4 Things You MUST Do Post Injury
Has this ever happened to you? You wake up on a seemingly normal morning. Maybe you slept poorly. Maybe you overexerted yourself the previous day. Maybe you are just really stressed about something… You go to stand up, and then it hits you. The PAIN! The cramping, tightening, debilitating pain. For some of us it’s the lower back, causing us to double over. For others it’s our neck or upper back, preventing us from turning our head, or worse yet, having our head stuck to one side or the other.
What should you do? Heat, ice, stretch, drugs, essential oils, wine… so many choices, but which is best?
I was reminded of this all too common scenario today when a patient came in unable to move her neck. She was in pain so intense there were tears in her eyes! If you’ve ever had a similar experience you know how awful it can be.
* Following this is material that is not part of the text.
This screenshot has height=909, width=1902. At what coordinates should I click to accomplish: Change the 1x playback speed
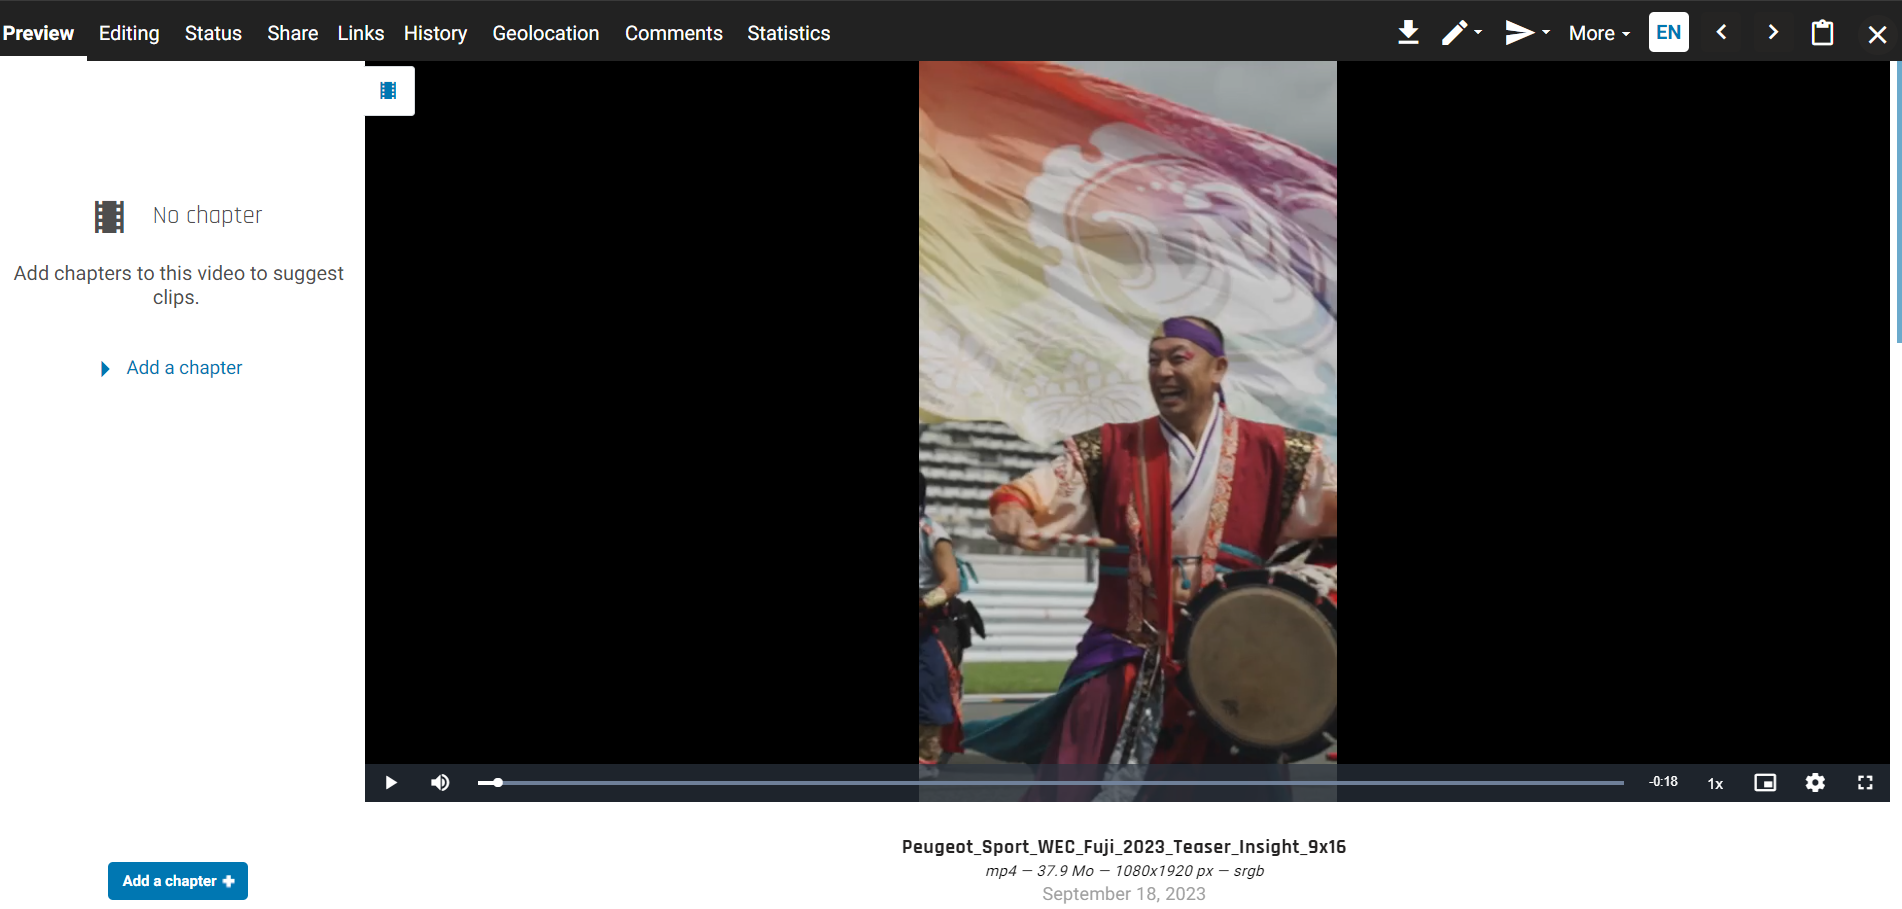click(x=1715, y=783)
First thing, DO NOT USE HEAT! Most of us think heat will give us some immediate relief, but you’ll wind up worse in the long run. Any injury produces inflammation. Extra blood, fluids, cells, etc rush to the area to clean up damage and start rebuilding. But when you apply heat you’re causing an already irritated, inflamed area to inflame even more. The pain may feel slightly better at first due to the increased circulation, but it will come back with a vengeance!
Cold will take the edge off by decreasing excess inflammation. It will produce a numbing effect on the area. Cold does not feel quite as comfortable at first, but trust me, in the long run it is the best choice. If you do not have a cold pack, a bag of frozen veggies will work just as well.
There are also topical cooling gels that get great results and can last for hours. BioFreeze is one of leading brands on the market, however most use the same active ingredient and will have a similar effect. They are also quite portable and can be carried with you, or even placed in a first aid kit.
Another topical that my first aid kit will never be without is Arnica Gel. Arnica Montana is a homeopathic which speeds up healing and tissue repair, and helps with pain relief, inflammation, and bruising. With most injuries the first steps are apply Arnica and apply cold. (Note: Arnica gel should not be used on open wounds. If open wound you first need to clean or debride the wound, stop the bleeding with a styptic. For more tips on open wound care comment at the bottom with your email)
Once the initial inflammation has improved it will be much easier to assess just how bad the situation is. While you will want to rest (time is really the most important component to healing) some light movement and stretching can be quite helpful. For low back pain, stretching your hamstrings and going for a walk can help. For neck pain, lying with a neck roll, side-to-side stretching, or resistance stretching can help. Movement is good, but don’t overdo it. the purpose of the movement is to get the blood and lymph fluids moving and preventing the area from stiffening up. Use your judgement. If it’s making it worse STOP!
Pressure applied in the right way can also be very beneficial. If there is a muscle that is cramping or very tight, place steady pressure in the center of the tightness and gently move the muscle. If it is more of a joint sprain/strain injury, compress the area with an ACE bandage or medical tape.
If the injury is to a joint such as the ankle or knee, elevation can also help. Sit with the affected leg propped up. The elevation will help the excess inflammation drain out.
The acronym RICE can help you to remember what do.
Rest- Time is the most important factor
Ice- COOL the inflamed area
Compression- Pressure prevents excess inflammation, and can loosen tight muscles
Elevation- Prevents inflammation from pooling in certain parts of the body
If the injury is muscular, some light movement and trigger point work can help. If it is joint damage focus more on resting and immobilizing the joint for a few days.
So be safe. Be smart. And if you do get hurt, don’t do anything to make it worse!